◆ WHAT YOU ARE ASKED TO DO ◆
Copy out the entries below exactly as they stand, but only from the line containing "business growth (1345, 987)" through the line containing "online marketing (1416, 827)".

◆ GIVEN INFORMATION ◆

○ ○ ○

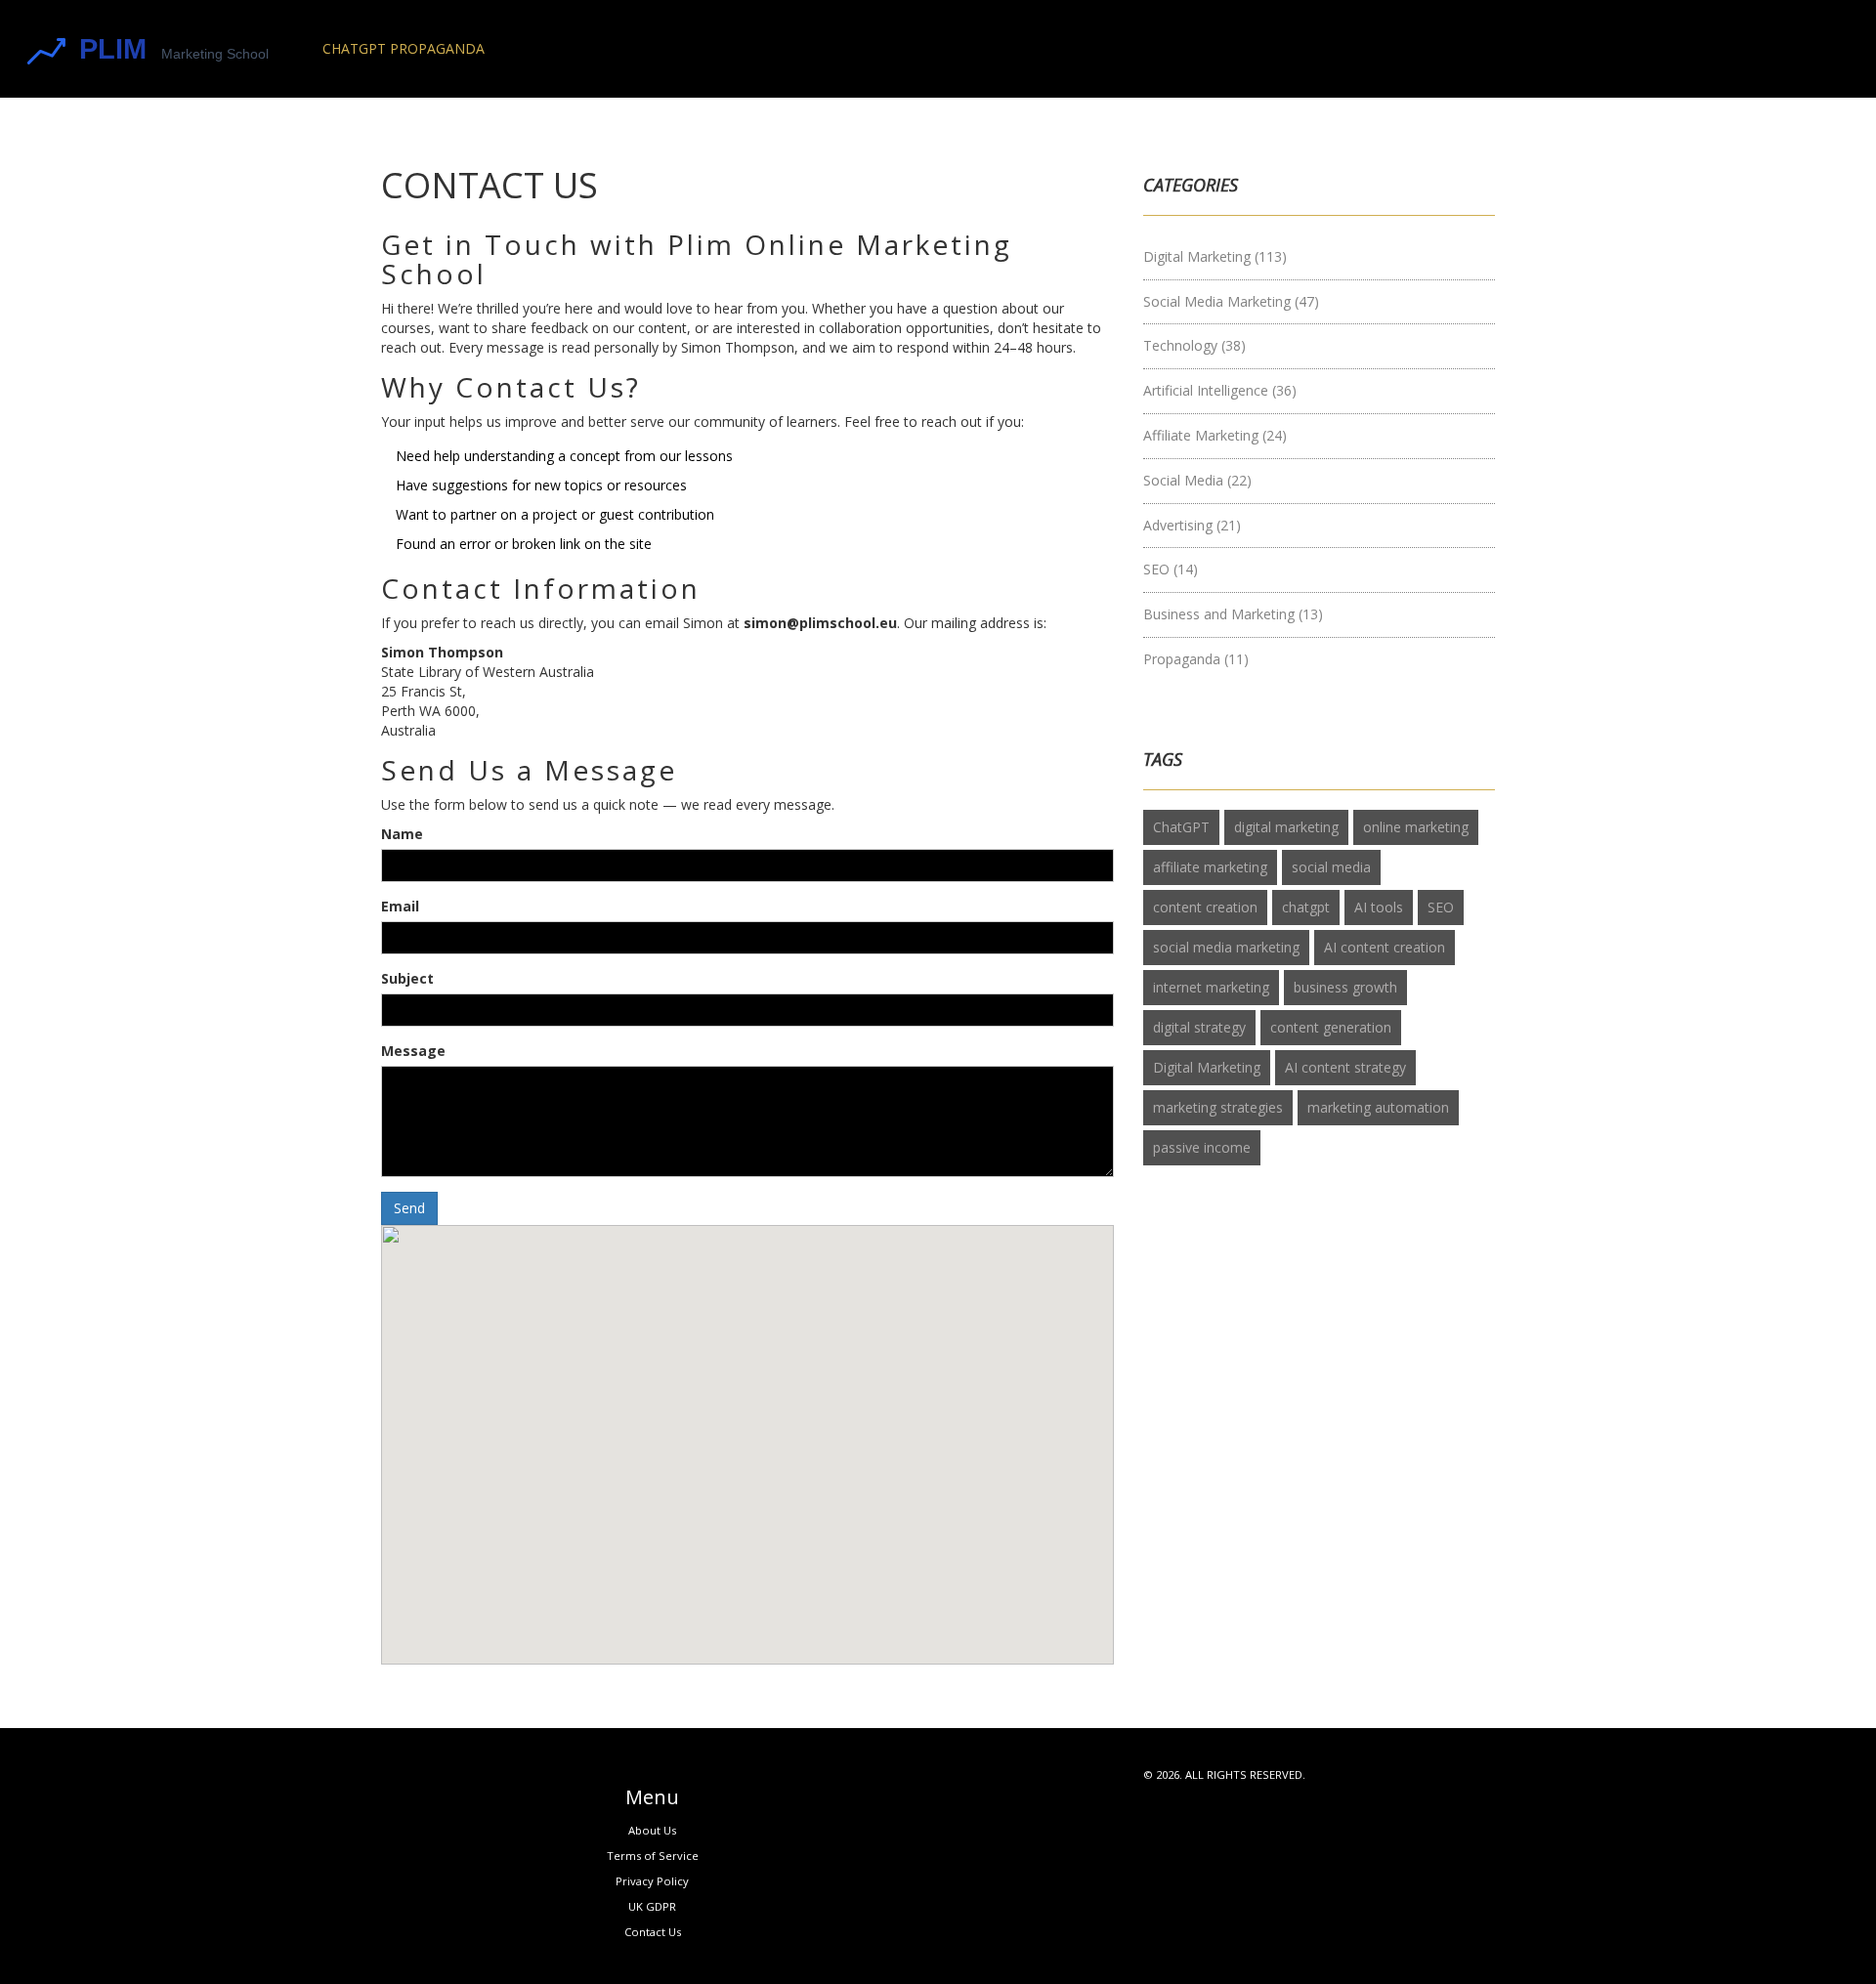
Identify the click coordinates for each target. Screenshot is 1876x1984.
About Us (652, 1830)
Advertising (1192, 525)
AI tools (1378, 907)
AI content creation (1384, 947)
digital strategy (1199, 1027)
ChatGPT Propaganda (403, 48)
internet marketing (1211, 987)
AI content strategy (1345, 1067)
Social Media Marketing (1231, 301)
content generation (1330, 1027)
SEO (1170, 569)
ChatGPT (1181, 827)
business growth (1345, 987)
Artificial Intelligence (1220, 390)
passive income (1202, 1147)
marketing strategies (1218, 1107)
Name (402, 833)
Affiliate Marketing (1215, 435)
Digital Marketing (1215, 256)
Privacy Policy (652, 1881)
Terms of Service (653, 1855)
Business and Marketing (1233, 614)
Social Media (1197, 480)
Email (400, 906)
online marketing (1416, 827)
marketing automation (1378, 1107)
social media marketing (1226, 947)
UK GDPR (652, 1906)
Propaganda (1196, 659)
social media (1331, 867)
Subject (407, 978)
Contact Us (652, 1931)
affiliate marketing (1210, 867)
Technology (1194, 345)
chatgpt (1306, 907)
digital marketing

○ ○ ○

◆ SOLUTION ◆
business growth (1345, 987)
Artificial Intelligence (1220, 390)
passive income (1202, 1147)
marketing strategies (1218, 1107)
Name (402, 833)
Affiliate Marketing (1215, 435)
Digital Marketing (1215, 256)
Privacy Policy (652, 1881)
Terms of Service (653, 1855)
Business and Marketing (1233, 614)
Social Media (1197, 480)
Email (400, 906)
online marketing (1416, 827)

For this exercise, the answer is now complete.